Fragments of chromosomes that lack centromeres are described as acentric fragments (Fig. 1). They are formed as a result of chromosomal damage. Lacking a centromere, there is no means of attachment to the mitotic spindle, which leads to a failure to segregate replicated chromatids in the acentric fragments to the daughter cells during cell division. Therefore, the acentric fragments are normally lost from most cells with progressive cell cycles. The breakage of the chromosome that separates the acentric fragment from the remainder of the chromosome containing the centromere can be a result of either inherent chromosomal fragility, radiation damage, or defective DNA repair mechanisms.
Figure 1. (a) A mitotic chromosome is shown with a fragile site, indicated. (b) Mitosis can create forces that break the chromosome at the fragile site, creating a residual chromosome that contains the centromere and an acentric fragment as indicated.
Chromosome fragile sites lead to acentric fragments in humans.
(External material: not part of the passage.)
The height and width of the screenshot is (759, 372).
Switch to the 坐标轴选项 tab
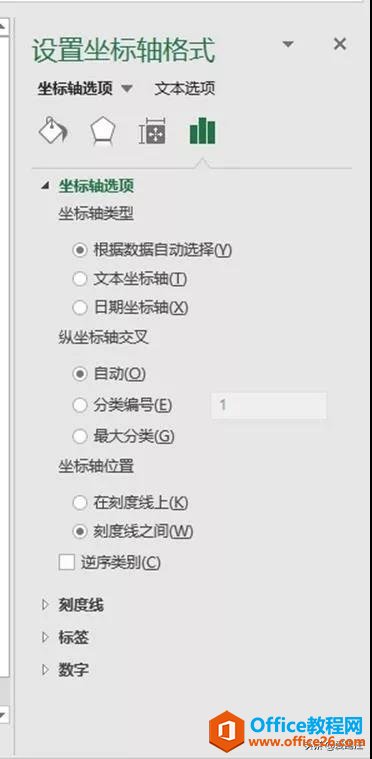75,89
The majority of recurrent cancer chromosome breakpoints are found at fragile sites (1). These breakpoints may promote oncogenic rearrangements and translocations. Chromosomal fragile sites can be induced by growing cells under abnormal conditions, by the addition of drugs or chemicals, and by infection with viruses. Fragility seems to be a consequence of incomplete compaction of the chromatin. A more open and accessible chromatin structure might explain the tendency of these sites to break, to recombine with other chromosomal regions, and to be sites of viral integration (2). A fragile site associated with a form of inherited mental retardation known as fragile X mental retardation has been characterized in some detail (5). A gene called FMR-1 (fragile X mental retardation gene 1) is present in the fragile site. This gene contains within it a trinucleotide repeat of CGG. A normal individual has between 6 and 50 of these trinucleotide repeats. Individuals with fragile X syndrome contain expansions of these repeat sequences such that they have several hundred CGG triplets. This expansion leads to chromosome fragility, to inactivation of FMR-1 gene expression, and to methylation of regulatory DNA within the gene. The expansion of the CGG trinucleotide sequences is associated with the assembly of an aberrant chromatin structure (3).
Defective chromosomal repair mechanisms lead to a much higher number of chromosomal breaks and translocations than found in normal cells. This high degree of chromosomal damage can eventually lead to malignancy. For example, in Bloom’s syndrome there is a very high rate of sister chromatid exchange, and in Fanconi’s anemia and ataxia telangiectasia there is a high incidence of chromosomal breakage and rejoining, leading to multicentric chromosomes and acentric fragments. Individuals with these syndromes are especially sensitive to environmental insults, such as chemical mutagens and ionizing radiation, which further increase chromosomal damage (4). Detection of acentric fragments is diagnostic of serious abnormalities in chromosomal metabolism.